▸ Extrait choisi
···

0. La « table des oppositions »

 

Il se peut qu’en relisant les Grecs de l’antiquité nous trouvions étrange cette manière de classer, de distribuer les êtres et les places, en fonction de couples antithétiques de qualités naturelles. D’où vient-il, par exemple, que dans le discours dominant de la Grèce antique, le chaud et le sec conviennent à l’homme, tandis que l’humidité et le froid incombent à la femme1 ?

 

Selon un mécanisme qu’il est donné à chacun-e d’éprouver, cette assignation nous paraît aujourd’hui contingente et arbitraire qui autrefois se recommandait des nécessités de la nature. En cela, elle correspond aux débuts de la science qui, ne masquant encore que maladroitement ses origines mythologiques, cherche dans des causes « naturelles » des raisons pour fonder à nouveaux frais le monde qu’elle a sous les yeux. Dans le cas de la Grèce antique, il s’agit d’un monde marqué comme chacun sait par la domination masculine. Mais des qualités naturelles comme le sec et l’humide, aux attributs déjà plus humains que sont l’activité et la passivité, il n’y a qu’un pas, que Aristote, parmi d’autres, franchit bien doctement2. Cette opposition – l’activité pour l’homme, la passivité pour la femme – nous est, à nous « modernes », déjà plus familière, au même titre d’ailleurs que la partition tout aussi antique de l’intelligible et du sensible, dont on peut vérifier qu’elle se superpose, dans des textes qui débordent cette fois du seul corpus antique, à la différenciation axiologique des sexes.

 

Que faire alors de ces dichotomies très anciennes qui soutiennent à la fois si souterrainement et si manifestement notre pensée, entraînant dans leur ornière la différence des sexes ? Sans doute, cette question pourrait-elle être posée avec un peu plus de légèreté si de ces logiques binaires il ne résultait pas, bien souvent, l’hégémonie culturelle d’un terme sur l’autre et l’essentialisation des êtres qui en est la conséquence.

 

En 1990, Nicole Loraux, qui se rattache à ce qu’on appelle parfois l’« École de Paris » (de J.-P. Vernant, M. Detienne et P. Vidal-Naquet) publie Les expériences de Tirésias. Confrontée, en tant qu’helléniste, au caractère systématique de ces agencements binaires, elle pose l’existence d’une « table des oppositions » qui culmine, pour ce qui est de la différence des sexes, dans l’exclusion des femmes du domaine de la politique.

···

▸ Données d'entrée

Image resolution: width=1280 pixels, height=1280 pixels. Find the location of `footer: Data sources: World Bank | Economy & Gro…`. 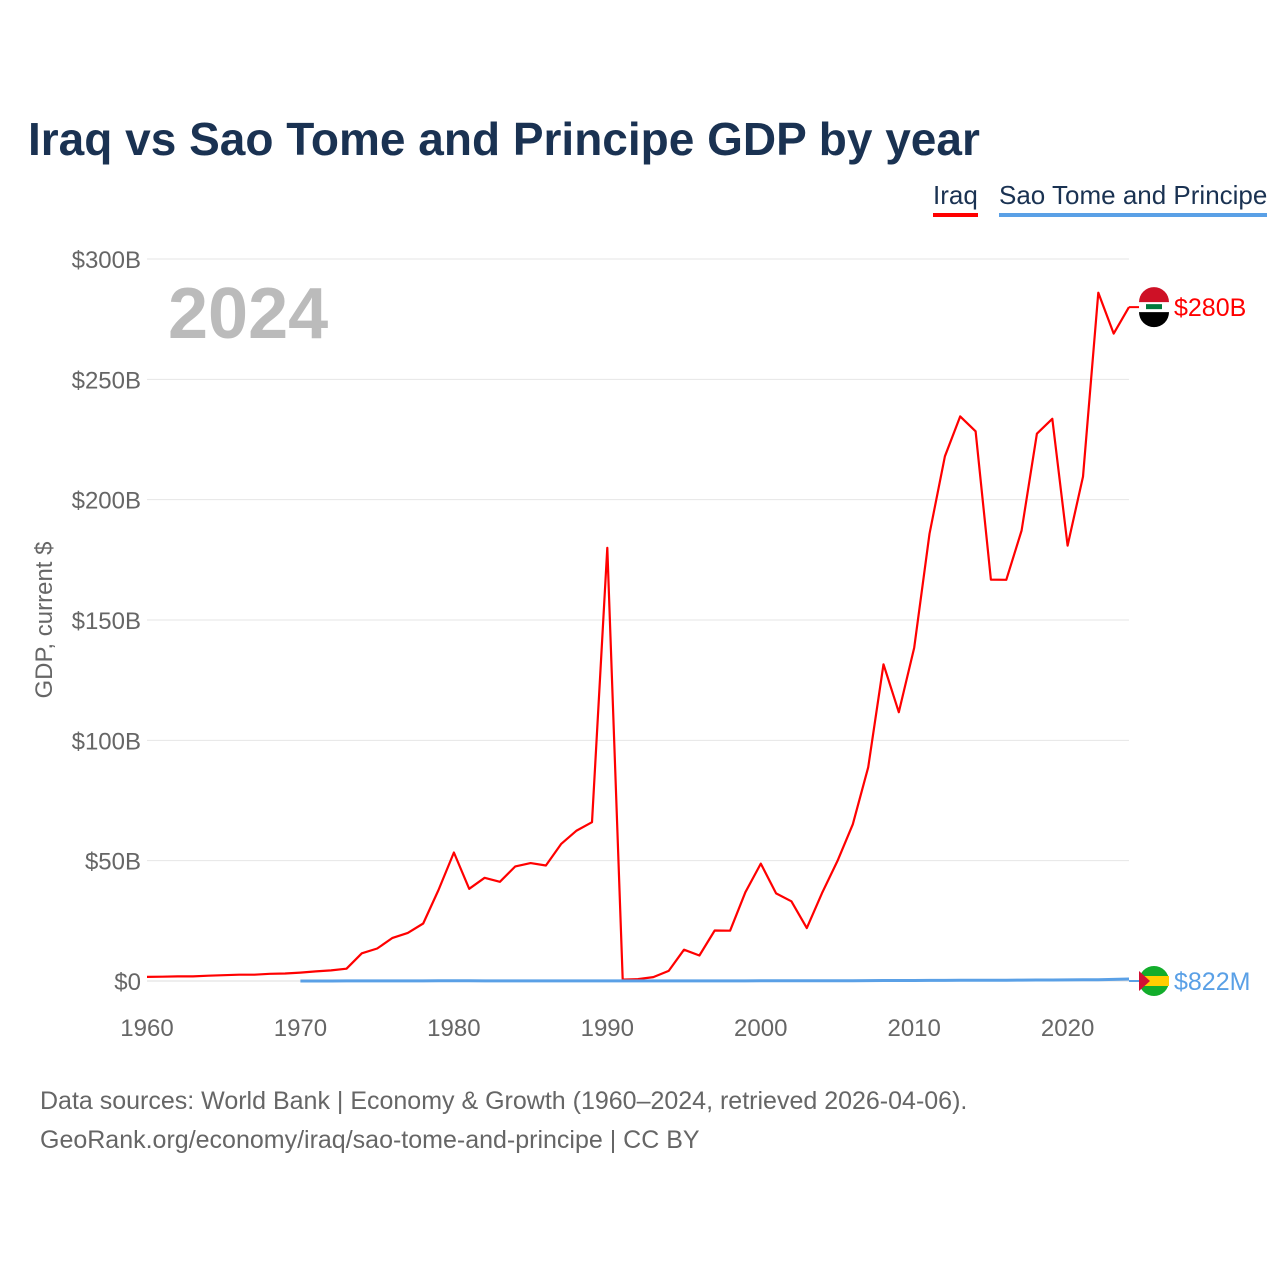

···

▸ Consigne
D'après l'extrait, quelles qualités le discours dominant de la Grèce antique attribue-t-il à la femme ? Le matériel n'a aucun rapport avec l'extrait.

▸ Réponse
L'humidité et le froid.